South Africa’s Julius Malema: Trump’s right, we’re coming for white farmers

The point of the country’s proposed new “expropriation without compensation” policy would be to take land from white farmers

Radical South African politician Julius Malema confirmed President Donald Trump’s concerns Thursday, declaring defiantly that the point of the country’s proposed new “expropriation without compensation” policy would be to take land from white farmers.

“Through land expropriation, we are forcing white people to share the land which was gained through a crime against the humanity of black and African people,” Malema said in a press conference, referring to the racist land policies of colonialism and apartheid.

On Wednesday evening, President Donald Trump’s tweeted that he had directed Secretary of State Mike Pompeo “to closely study the South Africa land and farm seizures and expropriations and the large scale killing of farmers.”

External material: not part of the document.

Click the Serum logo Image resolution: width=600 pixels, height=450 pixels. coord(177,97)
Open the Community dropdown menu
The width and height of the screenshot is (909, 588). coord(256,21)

He appeared to be reacting to a segment on Tucker Carlson’s show on Fox News that evening, during which Carlson highlighted a State Department statement on South Africa’s proposed land reforms that seemed to defend the South African government’s approach and downplay criticisms.

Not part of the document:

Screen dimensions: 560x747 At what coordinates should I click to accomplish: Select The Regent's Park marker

The South African government reacted angrily: “South Africa totally rejects this narrow perception which only seeks to divide our nation and reminds us of our colonial past.” Trump’s domestic critics accused him of racism, and spreading fake news.

But South African critics of the proposed land reform policy applauded Trump for speaking out, and the most radical supporters of the policy — like Malema — confirmed the racial motivations behind the new policy, while daring the United States to do anything about it.

“We must put it on record, unequivocally, that Donald ‘the pathological liar’ Trump, we are not scared of you and your USA or Western imperialist forces,” said Malema, the leader of the small but vocal Economic Freedom Fighters (EFF) opposition party.

“We are not the generation that is going to kneel at the statue of Western imperialism and accept to live in the indignity of black landlessness”.

“Stay out of South Africa’s domestic affairs,” Malema also said, echoing a demand once made by the apartheid regime.

The South African government, which is run by the African National Congress (ANC), has been at pains to calm the fears of land-owners and investors, while at the same time appeasing populists in its own ranks and in the EFF with promises of redistribution.

While not the “white genocide” claimed by some on the American right, the situation has provoked many South Africans – black and white – to worry that the ANC could soon emulate neighboring Zimbabwe, where farm seizures led to economic collapse.